Garden et al. (38) reported complications of irradiation in 51 of 160 patients receiving postoperative irradiation for minor salivary gland tumors. The most common complication was decreased hearing in 26 patients, 20 of whom had myringotomies or myringotomy tubes placed for serous otitis media. Bone necrosis or exposure was observed in several patients; however, this complication has been seen infrequently during the past decade with improved radiation therapy techniques and treatment of multiple, as opposed to single, fields per day. Complications to the eyes or optic pathways were most common in patients with paranasal sinus primary tumors. At least six cases of contralateral optic atrophy occurred. Other eye complications included dry eye syndrome, nasolacrimal duct obstruction, cataract, retinopathy, and perforated globe. To reduce the incidence of bilateral blindness, the dose to the optic chiasm and contralateral optic nerve is limited to 54 Gy. In patients with extensive tumor involvement of the orbit, it may be preferable to remove the eye surgically rather than to subject the entire orbit to high doses. Radiation-induced injury to the visual pathway is dose-dependent. None of the patients receiving a dose of less than 50 Gy develop optic neuropathy or chiasm injury, whereas the 10-year actuarial incidences of optic nerve chiasm injury is 5% and 30% for patients receiving 50 to 60 Gy and 61 to 78 Gy, respectively (54).
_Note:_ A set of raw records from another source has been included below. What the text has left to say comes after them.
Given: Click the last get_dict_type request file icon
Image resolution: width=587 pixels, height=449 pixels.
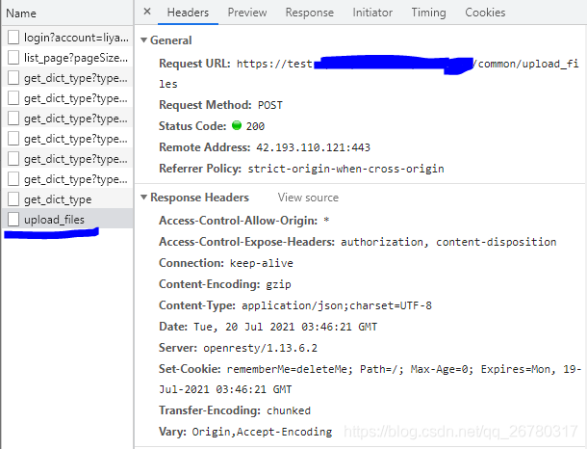Looking at the screenshot, I should (13, 199).
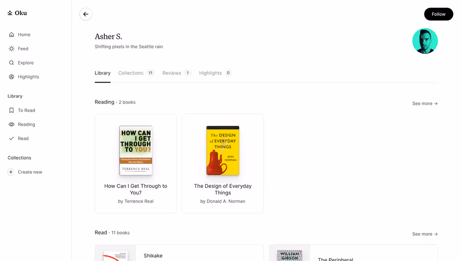See more books in Read section
Screen dimensions: 461x261
pyautogui.click(x=425, y=234)
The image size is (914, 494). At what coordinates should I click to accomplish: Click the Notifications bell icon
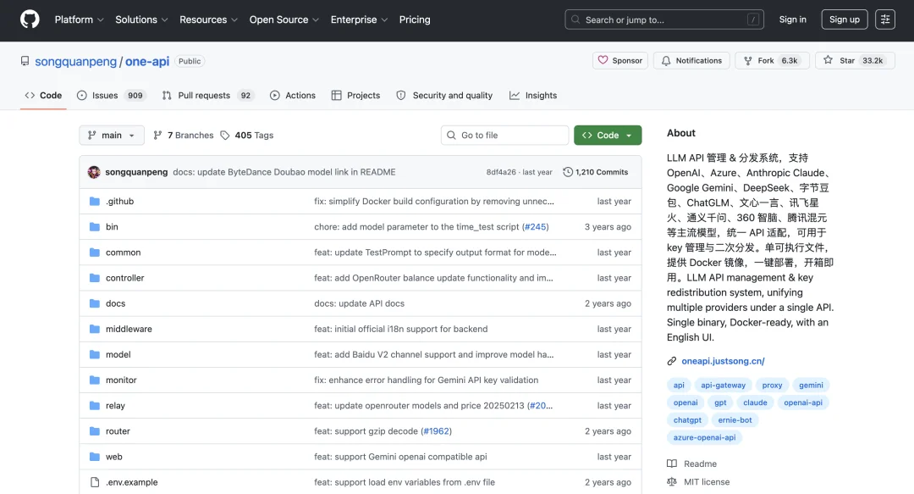tap(666, 61)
Radiotherapy of tumors of the pharynx, and less frequently the oral cavity, may result in permanent complaints of xerostomia. The mean dose to the parotid glands that relates to 1-year xerostomia may range from 26 Gy (27) to 39 Gy (82). This serious late complication may be significantly reduced by the use of IMRT (51,99). For those patients with a dose to both parotid glands that exceeds at least 39 Gy, amifostine administration during head and neck radiotherapy will reduce the severity and duration of xerostomia 2 years after radiotherapy (110), without compromising locoregional control.
Treatment of Recurrence
Retreatment usually involves additional surgery, if feasible, and postoperative irradiation in previously unirradiated patients (Fig. 40.13). In the retreatment of parotid neoplasms,


preserving facial nerve function and obtaining local control are more difficult than for the initial tumor. Therapy consisting of surgery with postoperative irradiation has demonstrated enhanced local control, and facial nerve sacrifice may be necessary less often if this combination is used. In certain histologic subtypes (eg, adenoid cystic carcinoma), retreatment of locally recurrent disease yields prolonged survival (89). Aggressive local therapy for recurrent disease is indicated if the probability of long-term survival is high.
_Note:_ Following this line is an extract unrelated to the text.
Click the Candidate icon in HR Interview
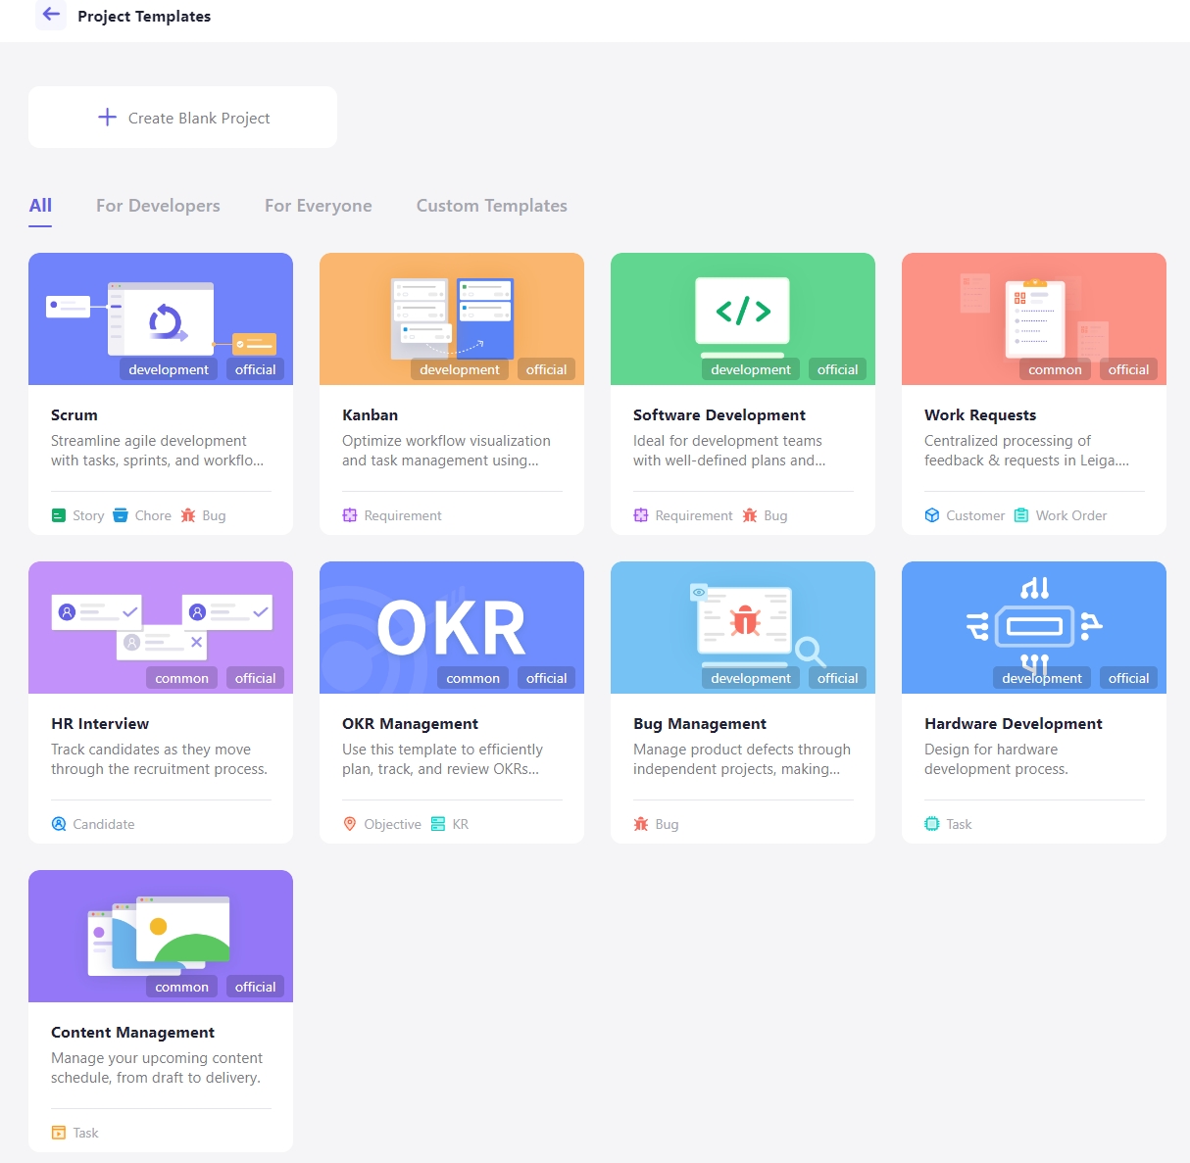1190x1163 pixels. coord(59,824)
Chemotherapy also has been used for recurrent disease. Polychemotherapy for recurrent high-grade disease may result in around 45% response rate, with a median duration of 7.5 months (1). However, in view of its significant toxicity and modest response rates in a population that may have recurrent yet indolent progressive disease, trials of aggressive cytotoxic therapy are recommended only on carefully drafted protocols. In the future, molecular target agents may be tested in selected recurrent salivary gland cancers.